What is being asked:
In the text below on radiotherapy outcomes and relapse, why did the authors classify peritoneal spread as distant failure? Answer in one to three sentences.

In most of the published single centre studies, patients with positive lymph nodes and/or positive margins represents more than 50% of the irradiated patients. The reported median survival ranges between 13 to 34 months [12][2022]. We observed a median survival of 49 months for the entire cohort and a better 5-year survival for patients with negative margins (61.4% vs 16.7% if positive, narrow and/or unknown).

Few studies have appraised patients' outcome according to loco-regional control, an essential goal when evaluating the indication of RT or assessing its efficacy. Reported rates of relapse range from 50% to 70% [12][2327], and the recurrence rate has been correlated to the disease stage. Murakami et al. reported a recurrence rate of 9%, 20%, 60%, 83%, and 100% in stages IA, IB, IIA, IIB, and III respectively [14]. Generally loco-regional recurrence occurs in the liver hilum, bilio-enteric anastomosis, liver resection margins and retroperitoneal lymph nodes. However, the anatomic definition for loco-regional relapse is not well defined in the literature. It is reported by some authors as recurrences in the tumor bed and/or primary lymph nodes drainage [9], while others include the recurrences in the peritoneum, intra-hepatic or at the abdominal wall scar [26]. In agreement with the first definition, we have considered peritoneal spread as distant failure, and in our series the observed loco-regional relapse rate was about 50%, which is consistent with the reported rates in the literature.

Stored data entries:
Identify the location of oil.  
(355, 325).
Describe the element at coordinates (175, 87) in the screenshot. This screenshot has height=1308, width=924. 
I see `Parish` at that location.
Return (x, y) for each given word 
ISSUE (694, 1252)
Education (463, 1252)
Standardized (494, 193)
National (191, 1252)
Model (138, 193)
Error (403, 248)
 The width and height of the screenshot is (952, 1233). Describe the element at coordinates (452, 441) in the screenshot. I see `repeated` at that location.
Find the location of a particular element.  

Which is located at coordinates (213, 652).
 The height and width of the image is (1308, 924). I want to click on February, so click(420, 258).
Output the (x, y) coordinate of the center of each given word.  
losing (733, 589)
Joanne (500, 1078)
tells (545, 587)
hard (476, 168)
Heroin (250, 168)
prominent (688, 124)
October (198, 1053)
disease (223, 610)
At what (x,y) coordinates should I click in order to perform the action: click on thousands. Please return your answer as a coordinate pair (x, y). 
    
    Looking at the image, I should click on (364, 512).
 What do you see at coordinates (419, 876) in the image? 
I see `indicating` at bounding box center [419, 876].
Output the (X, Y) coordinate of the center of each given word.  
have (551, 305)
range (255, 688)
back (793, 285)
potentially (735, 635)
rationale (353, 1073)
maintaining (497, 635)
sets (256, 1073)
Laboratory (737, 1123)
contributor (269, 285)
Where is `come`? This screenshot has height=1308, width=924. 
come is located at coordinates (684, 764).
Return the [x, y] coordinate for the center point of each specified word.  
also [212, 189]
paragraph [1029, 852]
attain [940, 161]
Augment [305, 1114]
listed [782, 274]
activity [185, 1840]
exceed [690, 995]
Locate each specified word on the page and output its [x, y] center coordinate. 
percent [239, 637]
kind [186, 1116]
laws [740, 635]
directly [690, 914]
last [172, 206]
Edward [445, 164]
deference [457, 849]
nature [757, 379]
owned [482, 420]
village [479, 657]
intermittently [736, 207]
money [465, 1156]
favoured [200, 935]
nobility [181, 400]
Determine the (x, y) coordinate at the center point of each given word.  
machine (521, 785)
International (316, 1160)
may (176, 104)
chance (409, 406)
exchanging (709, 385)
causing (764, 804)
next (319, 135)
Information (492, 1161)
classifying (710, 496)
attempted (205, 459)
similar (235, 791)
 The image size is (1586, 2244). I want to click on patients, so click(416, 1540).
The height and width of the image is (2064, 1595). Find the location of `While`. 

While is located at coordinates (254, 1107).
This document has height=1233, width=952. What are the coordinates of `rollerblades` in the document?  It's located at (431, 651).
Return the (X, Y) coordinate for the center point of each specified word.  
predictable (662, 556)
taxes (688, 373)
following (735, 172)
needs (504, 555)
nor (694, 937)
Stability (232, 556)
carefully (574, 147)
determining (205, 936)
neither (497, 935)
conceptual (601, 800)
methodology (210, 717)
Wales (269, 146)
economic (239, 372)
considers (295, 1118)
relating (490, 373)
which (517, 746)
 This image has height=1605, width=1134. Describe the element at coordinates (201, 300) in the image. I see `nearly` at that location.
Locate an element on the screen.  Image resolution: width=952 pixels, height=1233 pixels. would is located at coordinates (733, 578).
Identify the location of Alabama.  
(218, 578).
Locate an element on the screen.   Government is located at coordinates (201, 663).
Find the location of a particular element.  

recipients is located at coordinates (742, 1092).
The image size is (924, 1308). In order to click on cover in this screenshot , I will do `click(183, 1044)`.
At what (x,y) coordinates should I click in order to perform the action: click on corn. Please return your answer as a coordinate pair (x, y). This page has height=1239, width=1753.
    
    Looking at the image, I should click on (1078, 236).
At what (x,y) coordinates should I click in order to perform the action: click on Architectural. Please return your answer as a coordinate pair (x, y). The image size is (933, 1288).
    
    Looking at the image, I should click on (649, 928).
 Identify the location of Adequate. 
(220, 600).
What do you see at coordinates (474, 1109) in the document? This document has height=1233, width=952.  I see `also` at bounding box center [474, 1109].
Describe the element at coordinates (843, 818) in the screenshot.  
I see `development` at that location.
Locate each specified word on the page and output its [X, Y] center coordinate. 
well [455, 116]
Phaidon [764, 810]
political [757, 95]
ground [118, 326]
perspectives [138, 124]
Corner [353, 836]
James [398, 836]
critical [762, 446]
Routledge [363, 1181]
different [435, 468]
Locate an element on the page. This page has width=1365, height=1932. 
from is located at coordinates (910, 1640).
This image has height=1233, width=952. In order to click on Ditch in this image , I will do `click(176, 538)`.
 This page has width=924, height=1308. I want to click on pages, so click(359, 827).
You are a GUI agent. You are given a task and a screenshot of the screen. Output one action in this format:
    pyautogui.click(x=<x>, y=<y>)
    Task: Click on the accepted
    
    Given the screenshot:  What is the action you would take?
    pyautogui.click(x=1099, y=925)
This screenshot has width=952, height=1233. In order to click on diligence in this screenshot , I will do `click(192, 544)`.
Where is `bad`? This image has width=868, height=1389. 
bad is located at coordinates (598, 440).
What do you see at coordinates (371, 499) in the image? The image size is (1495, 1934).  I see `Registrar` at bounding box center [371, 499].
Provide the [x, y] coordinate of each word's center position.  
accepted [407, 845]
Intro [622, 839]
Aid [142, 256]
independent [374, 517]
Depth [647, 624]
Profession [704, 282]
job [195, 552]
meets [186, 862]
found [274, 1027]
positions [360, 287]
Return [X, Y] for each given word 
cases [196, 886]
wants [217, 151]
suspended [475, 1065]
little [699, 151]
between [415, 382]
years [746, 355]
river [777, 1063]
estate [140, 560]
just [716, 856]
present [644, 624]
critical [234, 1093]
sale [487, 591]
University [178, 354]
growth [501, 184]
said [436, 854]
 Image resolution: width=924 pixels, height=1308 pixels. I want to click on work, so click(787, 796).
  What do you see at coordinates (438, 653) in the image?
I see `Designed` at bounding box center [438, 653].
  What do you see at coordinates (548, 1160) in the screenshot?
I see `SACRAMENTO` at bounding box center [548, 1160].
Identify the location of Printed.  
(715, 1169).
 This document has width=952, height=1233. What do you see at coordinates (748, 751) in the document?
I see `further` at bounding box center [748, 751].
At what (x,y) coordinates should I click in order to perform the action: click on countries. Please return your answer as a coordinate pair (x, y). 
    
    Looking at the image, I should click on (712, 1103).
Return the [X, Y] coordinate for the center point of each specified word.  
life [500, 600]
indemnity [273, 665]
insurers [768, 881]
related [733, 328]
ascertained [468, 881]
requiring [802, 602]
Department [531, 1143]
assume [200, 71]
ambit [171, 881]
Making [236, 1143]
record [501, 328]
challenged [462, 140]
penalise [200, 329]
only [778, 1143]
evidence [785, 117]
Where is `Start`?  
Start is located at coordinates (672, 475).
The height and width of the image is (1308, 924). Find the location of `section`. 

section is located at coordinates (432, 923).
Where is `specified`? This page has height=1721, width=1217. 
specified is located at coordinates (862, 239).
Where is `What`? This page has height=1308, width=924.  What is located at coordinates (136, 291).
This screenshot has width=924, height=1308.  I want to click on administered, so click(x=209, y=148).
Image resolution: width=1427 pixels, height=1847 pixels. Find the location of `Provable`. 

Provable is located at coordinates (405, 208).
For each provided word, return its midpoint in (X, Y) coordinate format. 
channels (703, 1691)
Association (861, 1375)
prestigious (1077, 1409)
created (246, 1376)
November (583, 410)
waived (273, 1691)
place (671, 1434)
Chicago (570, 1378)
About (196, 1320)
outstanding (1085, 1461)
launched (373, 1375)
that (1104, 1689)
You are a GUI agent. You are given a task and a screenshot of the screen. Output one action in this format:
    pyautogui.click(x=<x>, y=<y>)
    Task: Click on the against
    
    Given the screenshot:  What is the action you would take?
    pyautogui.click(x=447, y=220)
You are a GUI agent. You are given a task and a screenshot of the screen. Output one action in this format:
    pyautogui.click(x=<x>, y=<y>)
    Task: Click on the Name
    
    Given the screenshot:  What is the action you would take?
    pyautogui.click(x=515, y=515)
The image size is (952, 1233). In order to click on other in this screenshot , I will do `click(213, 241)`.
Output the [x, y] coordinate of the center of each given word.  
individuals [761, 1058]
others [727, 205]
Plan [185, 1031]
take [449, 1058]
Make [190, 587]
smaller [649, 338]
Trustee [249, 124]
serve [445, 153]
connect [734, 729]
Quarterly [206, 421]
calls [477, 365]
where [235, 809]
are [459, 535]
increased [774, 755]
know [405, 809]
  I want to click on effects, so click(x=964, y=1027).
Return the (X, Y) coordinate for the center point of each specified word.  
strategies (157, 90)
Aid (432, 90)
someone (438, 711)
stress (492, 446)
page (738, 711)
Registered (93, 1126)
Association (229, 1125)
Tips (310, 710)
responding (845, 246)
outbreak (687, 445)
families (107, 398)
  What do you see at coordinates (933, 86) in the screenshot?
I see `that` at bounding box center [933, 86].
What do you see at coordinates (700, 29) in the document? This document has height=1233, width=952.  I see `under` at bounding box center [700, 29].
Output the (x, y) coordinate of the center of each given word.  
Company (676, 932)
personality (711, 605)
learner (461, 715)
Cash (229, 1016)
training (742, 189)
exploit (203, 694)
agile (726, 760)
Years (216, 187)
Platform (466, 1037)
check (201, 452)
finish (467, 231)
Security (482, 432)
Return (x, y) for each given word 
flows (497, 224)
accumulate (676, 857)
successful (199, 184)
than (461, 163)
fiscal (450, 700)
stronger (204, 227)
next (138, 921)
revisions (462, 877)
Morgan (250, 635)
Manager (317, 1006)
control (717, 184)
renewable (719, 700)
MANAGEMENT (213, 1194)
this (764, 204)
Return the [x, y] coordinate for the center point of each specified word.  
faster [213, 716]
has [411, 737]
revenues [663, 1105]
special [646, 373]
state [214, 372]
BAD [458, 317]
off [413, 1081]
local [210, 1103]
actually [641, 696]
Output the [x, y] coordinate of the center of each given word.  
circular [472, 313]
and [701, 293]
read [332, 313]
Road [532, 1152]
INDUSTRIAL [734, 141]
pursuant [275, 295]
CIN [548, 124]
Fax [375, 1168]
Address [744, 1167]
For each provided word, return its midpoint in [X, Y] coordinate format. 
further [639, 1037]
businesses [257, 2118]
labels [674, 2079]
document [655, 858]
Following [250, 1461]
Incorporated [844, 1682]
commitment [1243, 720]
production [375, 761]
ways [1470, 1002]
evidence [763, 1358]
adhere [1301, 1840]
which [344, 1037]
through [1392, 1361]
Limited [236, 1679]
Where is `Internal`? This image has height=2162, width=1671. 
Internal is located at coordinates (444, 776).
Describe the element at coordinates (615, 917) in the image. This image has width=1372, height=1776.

Expected answer:
The authors followed the first of the two definitions of loco-regional relapse in the literature. That definition counts only recurrences in the tumor bed and/or primary lymph node drainage. Other authors also include peritoneal, intra-hepatic or abdominal wall scar recurrences, so under the definition the authors adopted, peritoneal spread is not loco-regional and counts as distant failure.